Copy out each line of the data that includes the string "will".
▶
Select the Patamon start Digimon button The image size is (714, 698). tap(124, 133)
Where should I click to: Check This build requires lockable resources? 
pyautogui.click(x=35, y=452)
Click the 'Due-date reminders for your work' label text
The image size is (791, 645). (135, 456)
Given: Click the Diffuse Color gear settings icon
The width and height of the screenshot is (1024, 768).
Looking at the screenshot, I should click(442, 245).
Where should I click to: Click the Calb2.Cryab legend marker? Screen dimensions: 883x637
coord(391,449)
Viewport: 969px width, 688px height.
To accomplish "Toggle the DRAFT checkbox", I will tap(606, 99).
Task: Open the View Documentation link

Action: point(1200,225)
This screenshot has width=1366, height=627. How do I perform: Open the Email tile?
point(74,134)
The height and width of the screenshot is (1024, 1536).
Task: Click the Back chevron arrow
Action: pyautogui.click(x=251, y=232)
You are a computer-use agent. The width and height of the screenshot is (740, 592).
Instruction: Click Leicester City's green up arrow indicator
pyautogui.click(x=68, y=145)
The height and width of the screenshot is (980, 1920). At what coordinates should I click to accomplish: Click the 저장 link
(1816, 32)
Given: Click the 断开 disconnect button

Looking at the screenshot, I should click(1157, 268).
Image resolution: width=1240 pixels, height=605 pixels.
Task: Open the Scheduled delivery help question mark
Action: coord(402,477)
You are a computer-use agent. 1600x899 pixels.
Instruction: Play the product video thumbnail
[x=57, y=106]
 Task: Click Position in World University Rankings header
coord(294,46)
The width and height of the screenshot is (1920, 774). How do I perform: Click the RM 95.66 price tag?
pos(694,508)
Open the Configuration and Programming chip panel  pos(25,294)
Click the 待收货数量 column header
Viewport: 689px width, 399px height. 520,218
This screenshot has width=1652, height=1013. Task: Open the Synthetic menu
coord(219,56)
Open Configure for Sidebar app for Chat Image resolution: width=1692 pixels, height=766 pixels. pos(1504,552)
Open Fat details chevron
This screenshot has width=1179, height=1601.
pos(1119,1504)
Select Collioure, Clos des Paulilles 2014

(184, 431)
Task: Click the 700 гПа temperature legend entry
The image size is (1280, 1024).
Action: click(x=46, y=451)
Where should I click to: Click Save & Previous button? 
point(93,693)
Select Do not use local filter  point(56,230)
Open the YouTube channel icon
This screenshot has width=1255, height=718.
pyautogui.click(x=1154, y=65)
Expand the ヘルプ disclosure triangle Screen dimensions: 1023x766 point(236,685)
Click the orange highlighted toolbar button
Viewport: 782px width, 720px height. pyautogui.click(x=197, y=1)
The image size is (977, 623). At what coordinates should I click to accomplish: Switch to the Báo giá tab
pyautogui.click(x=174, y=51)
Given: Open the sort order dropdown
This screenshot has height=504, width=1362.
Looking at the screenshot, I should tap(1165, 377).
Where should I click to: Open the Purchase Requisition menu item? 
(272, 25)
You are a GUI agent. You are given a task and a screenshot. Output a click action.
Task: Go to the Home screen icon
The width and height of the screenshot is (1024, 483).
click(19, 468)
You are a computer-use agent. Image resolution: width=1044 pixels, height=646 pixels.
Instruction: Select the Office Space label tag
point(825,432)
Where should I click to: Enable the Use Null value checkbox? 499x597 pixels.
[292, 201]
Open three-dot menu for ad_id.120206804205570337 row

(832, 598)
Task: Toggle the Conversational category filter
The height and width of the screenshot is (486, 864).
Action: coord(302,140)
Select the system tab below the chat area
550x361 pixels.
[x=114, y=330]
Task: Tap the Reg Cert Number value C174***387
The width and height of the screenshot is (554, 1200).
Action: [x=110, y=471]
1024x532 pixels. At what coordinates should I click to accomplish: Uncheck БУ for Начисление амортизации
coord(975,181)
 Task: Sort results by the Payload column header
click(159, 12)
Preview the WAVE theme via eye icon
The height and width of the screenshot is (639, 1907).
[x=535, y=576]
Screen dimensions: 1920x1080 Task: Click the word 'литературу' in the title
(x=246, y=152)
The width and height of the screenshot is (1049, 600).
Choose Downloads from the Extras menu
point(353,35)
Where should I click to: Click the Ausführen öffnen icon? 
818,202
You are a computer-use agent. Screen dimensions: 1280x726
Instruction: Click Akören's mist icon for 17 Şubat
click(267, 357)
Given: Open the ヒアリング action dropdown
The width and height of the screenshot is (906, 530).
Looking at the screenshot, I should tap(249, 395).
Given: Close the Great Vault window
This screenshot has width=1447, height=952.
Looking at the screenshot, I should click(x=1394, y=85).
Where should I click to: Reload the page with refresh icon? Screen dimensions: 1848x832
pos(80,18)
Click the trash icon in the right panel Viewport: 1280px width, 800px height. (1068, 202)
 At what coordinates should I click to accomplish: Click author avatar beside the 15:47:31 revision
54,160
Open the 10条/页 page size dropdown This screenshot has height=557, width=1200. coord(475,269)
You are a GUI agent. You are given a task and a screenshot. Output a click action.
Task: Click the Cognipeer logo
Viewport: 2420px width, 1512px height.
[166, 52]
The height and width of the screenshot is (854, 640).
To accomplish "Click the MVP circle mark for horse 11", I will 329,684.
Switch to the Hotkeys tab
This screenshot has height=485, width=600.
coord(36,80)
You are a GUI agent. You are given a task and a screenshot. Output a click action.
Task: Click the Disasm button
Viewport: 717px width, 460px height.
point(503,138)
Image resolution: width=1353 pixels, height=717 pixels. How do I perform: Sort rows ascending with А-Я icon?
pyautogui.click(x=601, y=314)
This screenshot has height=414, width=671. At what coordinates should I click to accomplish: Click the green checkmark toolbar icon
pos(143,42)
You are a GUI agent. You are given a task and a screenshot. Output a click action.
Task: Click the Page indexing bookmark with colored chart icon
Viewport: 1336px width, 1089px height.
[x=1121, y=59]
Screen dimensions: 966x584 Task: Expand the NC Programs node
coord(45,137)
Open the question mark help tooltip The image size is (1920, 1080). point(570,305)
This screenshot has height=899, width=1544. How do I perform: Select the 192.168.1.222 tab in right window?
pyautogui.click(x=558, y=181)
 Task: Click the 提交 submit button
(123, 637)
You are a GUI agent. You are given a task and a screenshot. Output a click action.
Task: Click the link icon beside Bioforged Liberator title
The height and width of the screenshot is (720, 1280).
◀
■ Response area ■
To accomplish "Toggle the DRAFT checkbox", I will tap(606, 99).
To accomplish "Click the MVP circle mark for horse 11", I will 329,684.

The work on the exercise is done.